IV – Compreendendo o valor do Reino (Mateus 13:44-46)
Jesus nos ensina esta lição através de duas parábolas, a do tesouro oculto no campo e a da pérola de grande valor. Como nos demais casos, vamos nos ater a uma delas: a parábola do tesouro oculto.
Ambas as parábolas possuem uma palavra-chave: tudo (Mateus 13:44, 46). O que isso significa? Que o Reino tem um caráter radical: ele pede tudo de nós!
Precisamos compreender adequadamente a tensão que existe entre, de um lado, o caráter gracioso do evangelho e, de outro, seu caráter custoso. Como algo pode ser de graça e ao mesmo tempo custoso? –Dietrich Bonhoeffer, teólogo luterano alemão, falava em graça barata e graça preciosa. A “graça barata”, para ele, é a negação do evangelho; nas palavras de Bonhoeffer, é “a pregação do perdão sem arrependimento, é o batismo sem a disciplina de uma congregação, / é a Ceia do Senhor sem confissão dos pecados, é a absolvição sem confissão pessoal. / A graça barata é a graça sem discipulado, a graça sem a cruz, a graça sem Jesus Cristo vivo, encarnado” .
Ao contrário da “graça barata”, a graça do evangelho é gratuita e ao mesmo tempo custosa. Pense numa peça que me é vendida por um preço muito inferior ao seu real valor; no entanto, esse preço é tal que custa tudo o que eu tenho. A graça do evangelho é assim: seu valor é altíssimo; ela me é oferecida em troca de tudo o que eu sou. O preço é caro para mim, mas é “de graça” em relação ao valor do que me é oferecido!
Para fins da implantação do Reino, é muito importante ter clara essa noção do seu valor. Na parábola, o homem que encontra o tesouro vende tudo o que tem com alegria. Por quê? Porque ele reconhece que o tesouro encontrado vale mais do que tudo quanto ele possui.

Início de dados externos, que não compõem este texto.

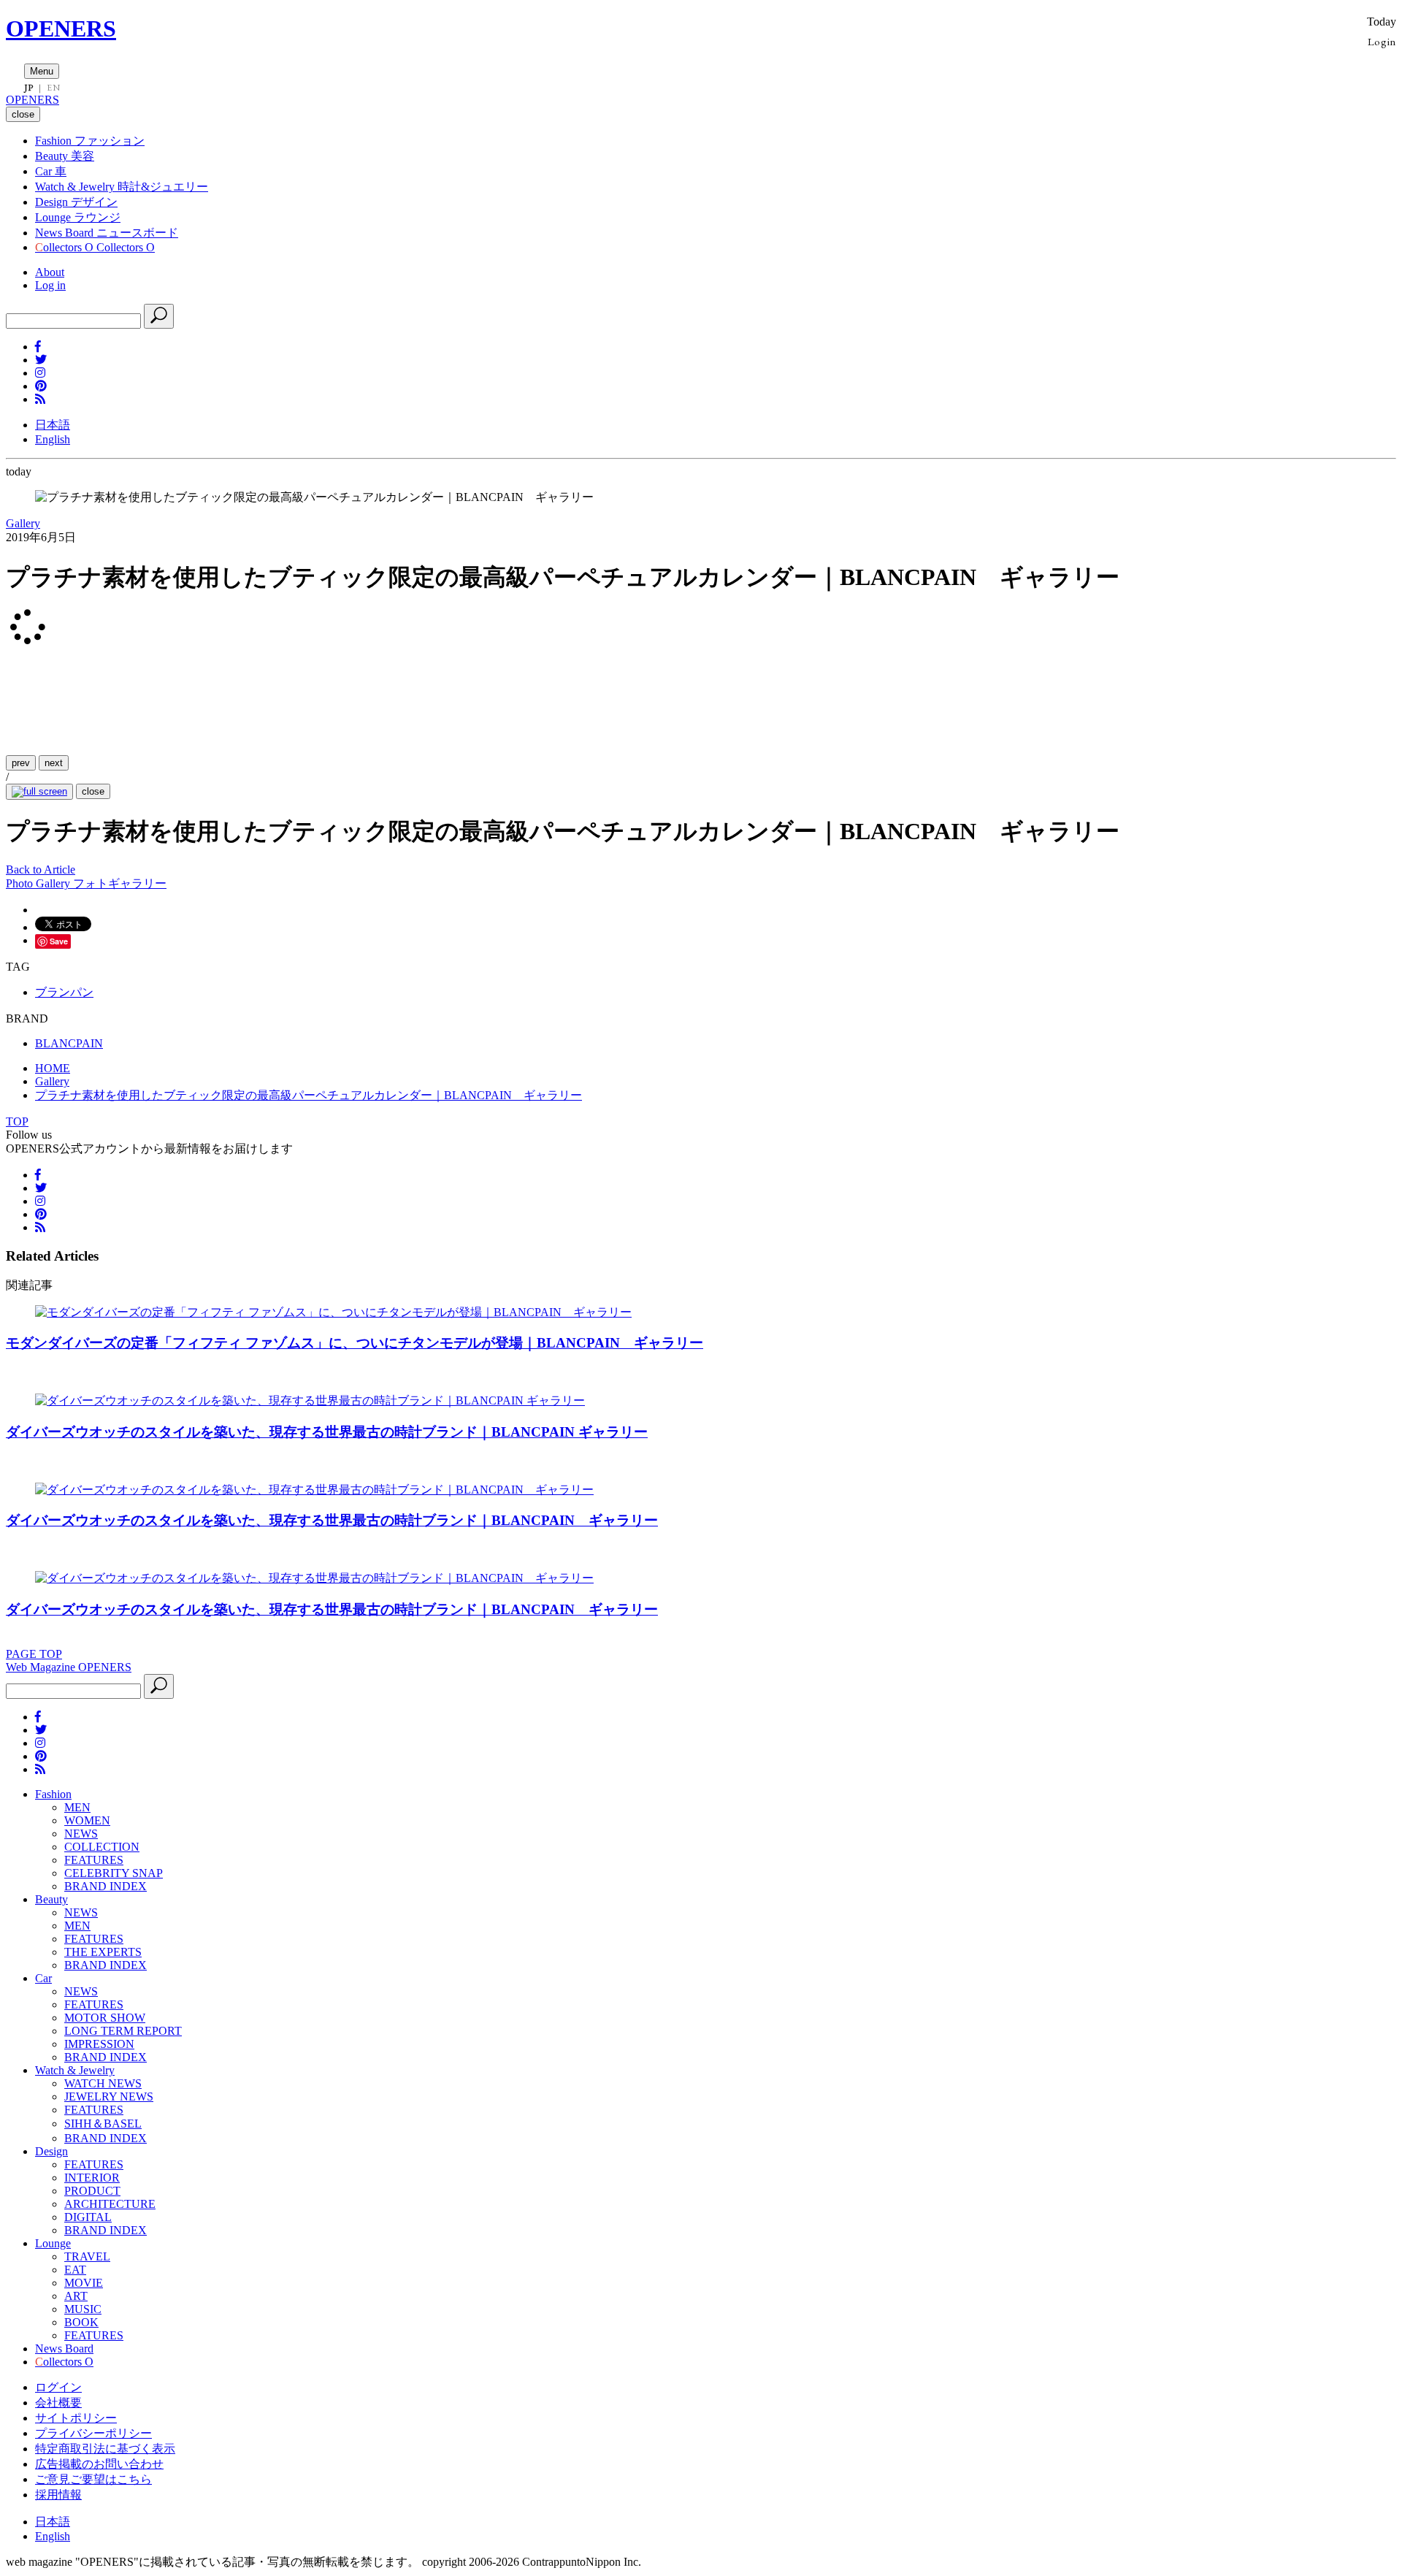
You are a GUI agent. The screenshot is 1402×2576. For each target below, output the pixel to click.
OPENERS (61, 28)
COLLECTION (101, 1847)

Por vezes nos empolgamos tanto com o caráter radical do Reino, o “tudo” que ele exige, que nos concentramos apenas nesse fato. Algumas pessoas são, na verdade, mais “enérgicas”, e gostam desse tipo de apresentação do evangelho. No entanto, a sabedoria mais prosaica do mundo das vendas nos ensina que nenhum bom vendedor começa falando sobre o preço do produto. Primeiro ele apresenta o valor, os méritos do produto; depois fala do quanto o produto custa.
Nossas vidas precisam ser exemplos vivos do valor do Reino de Deus. Se for assim, os outros é que nos perguntarão o “preço” – o “como viver do jeito que vivemos”. Aí, uma vez que eles viram o tesouro e estão maravilhados com o seu valor, poderemos falar a eles do preço: poderemos dizer que, de fato, o Reino custa tudo; custa toda a minha vida entregue ao Senhor. Mas, diante do valor, esse tudo é de graça!
Esses princípios devem nos estimular a uma apresentação mais simpática do evangelho. Devemos nos lembrar constantemente de que não pregamos com palavras, mas com atitudes, com a totalidade do nosso jeito de ser. Se muitos não nos dão ouvidos, é justamente porque há discordância entre o que dizemos e o que somos.
Vamos aprender a depender da graça de Deus – essa mesma graça que age em nós e realiza tudo para a glória do Pai – para que nos tornemos, como pessoas, individualmente capacitados e comprometidos com a implantação do Reino. E que, como Igreja, deixemos de nos preocupar com coisas insignificantes para nos concentrarmos nessa que é a nossa responsabilidade mais central.